WeWork was once valued at $47.5 billion. The company had to merge 40 shares into one on Friday to maintain its stock above $1 in order to avoid delisting from the New York Stock Exchange.
Experts suggest that the fall and rise of WeWork is well documented. However, as the company warned, there was ” substantial uncertainty”, it would remain in business.
WeWork was the biggest commercial tenant in New York, London and New York City. Crains reports that despite its efforts to reduce leases, WeWork still has contracts for about 6.4m square feet in 70 buildings, all in New York. Theoretically, a WeWork bankruptcies could dump these back onto a market that is struggling with low occupancy records and has difficulty refinancing its debt as interest rates increase.
According to Cushman & Wakefield, the US office vacancy rate reached an all-time high of 13.1% in the third quarter of 2018. There are 128 buildings that have more than 52m square feet of space available, which is more than 40 skyscrapers larger than the Chrysler Building.
If WeWork was placed in Chapter 11 bankruptcy, they could delay payments for old debts and rent, as well as have the right of terminating their leases. This would be a blow to landlords.
Anthony Sabino is a bankruptcy expert and law professor at St John’s University’s Tobin College of Business. He said a collapse of WeWork would worsen a bad situation, but he also said crises can be opportunities.
Sabino stated that “Covid shook the foundations of commercial real estate, which has made a slight comeback but not yet returned to pre Covid levels.” It would be a very damaging and troubling situation if WeWork went bankrupt. This would have a negative impact on the commercial real estate market in New York, but it could also create opportunities for other actors who are more adventurous.
He continued: “There’s a movement among the business leaders to get people to come back to work.” Someone will pick up the slack.
Even so, adding WeWork-leased property to the list of vacant properties would only compound the commercial real estate’s distress at a moment when many wonder whether we should fundamentally rethink office building use in the post-Covid era, where people work from home.

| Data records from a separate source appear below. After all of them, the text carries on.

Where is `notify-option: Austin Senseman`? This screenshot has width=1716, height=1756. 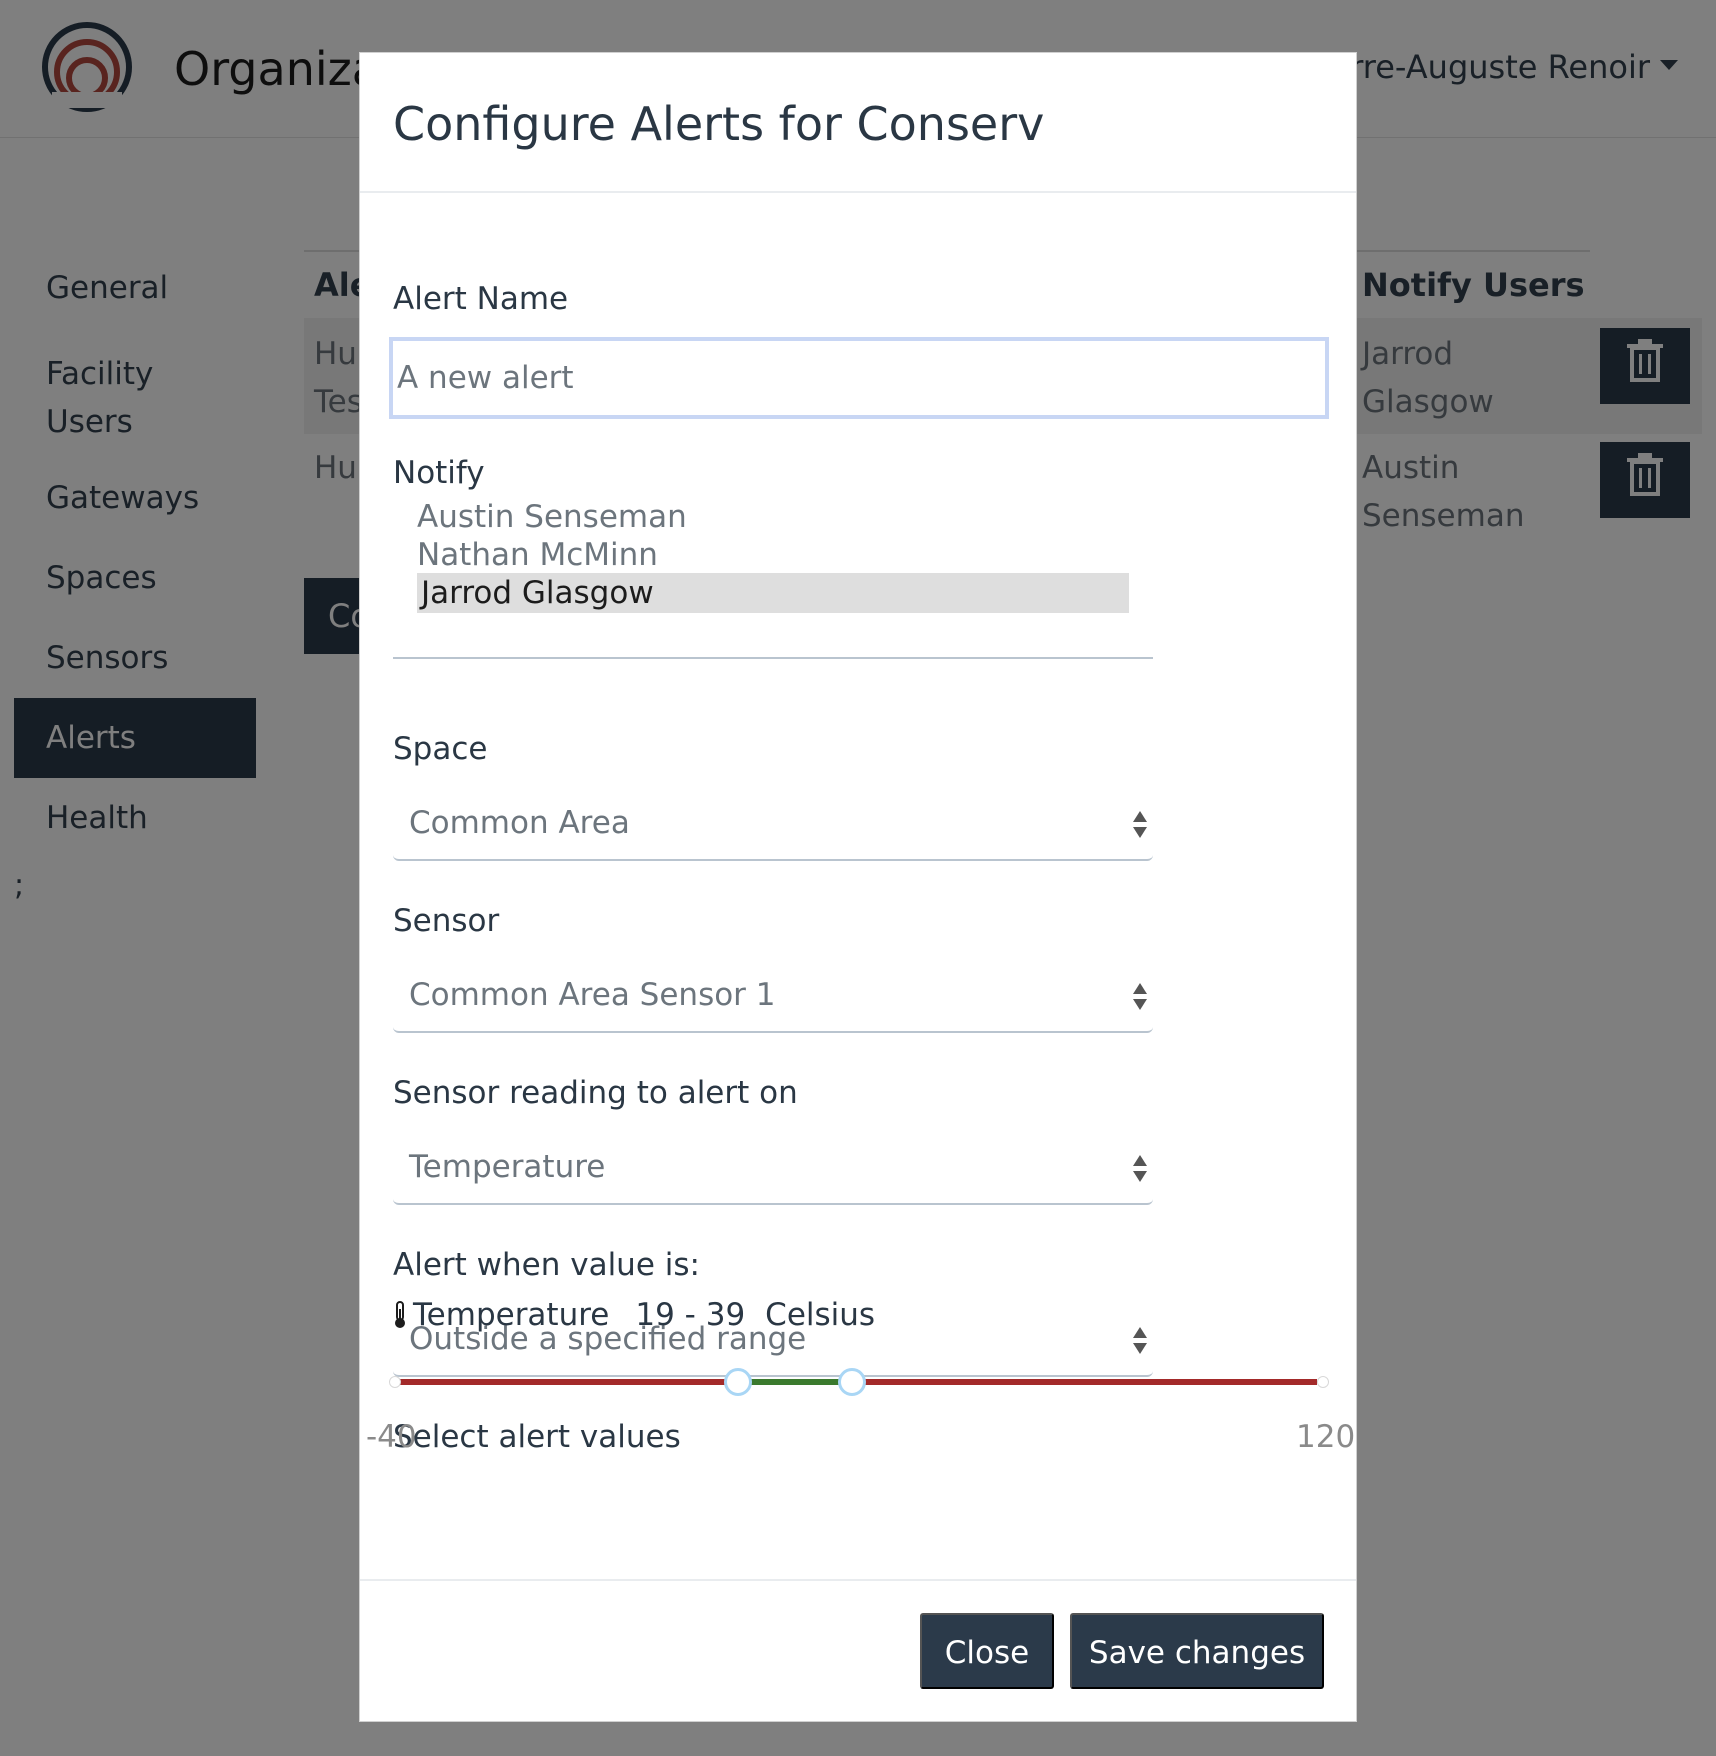
notify-option: Austin Senseman is located at coordinates (769, 517).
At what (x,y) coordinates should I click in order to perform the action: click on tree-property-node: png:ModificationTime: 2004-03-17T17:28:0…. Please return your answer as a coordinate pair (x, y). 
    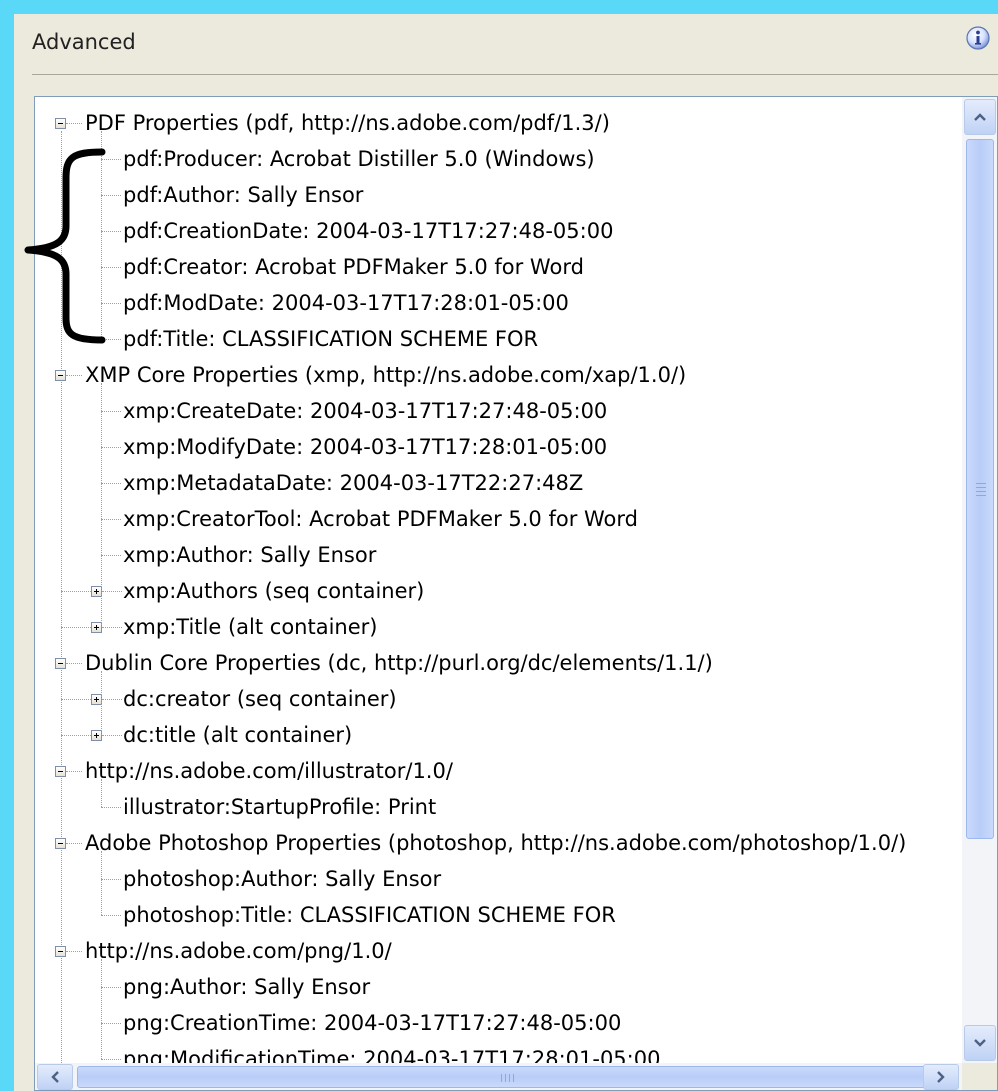
    Looking at the image, I should click on (392, 1052).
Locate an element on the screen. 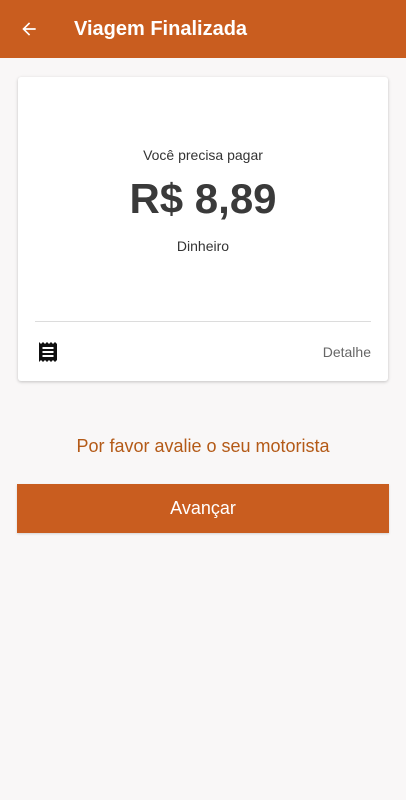 The image size is (406, 800). card-divider is located at coordinates (203, 322).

Sabino explains that the distress in the commercial sector is also attracting Wall Street companies, which are raising billions to target distressed assets. Rents in New York have increased about 25% since the pandemic, and developers are turning more vacant offices into apartments.
He said, “It is like what Baron Rothschild told us 300 years ago: ‘the best time to invest in real estate is when the streets are rife with blood.'” Real estate has been a good investment ever since the days when the pyramids were built. “There’s always someone saying, Let’s make a Deal.”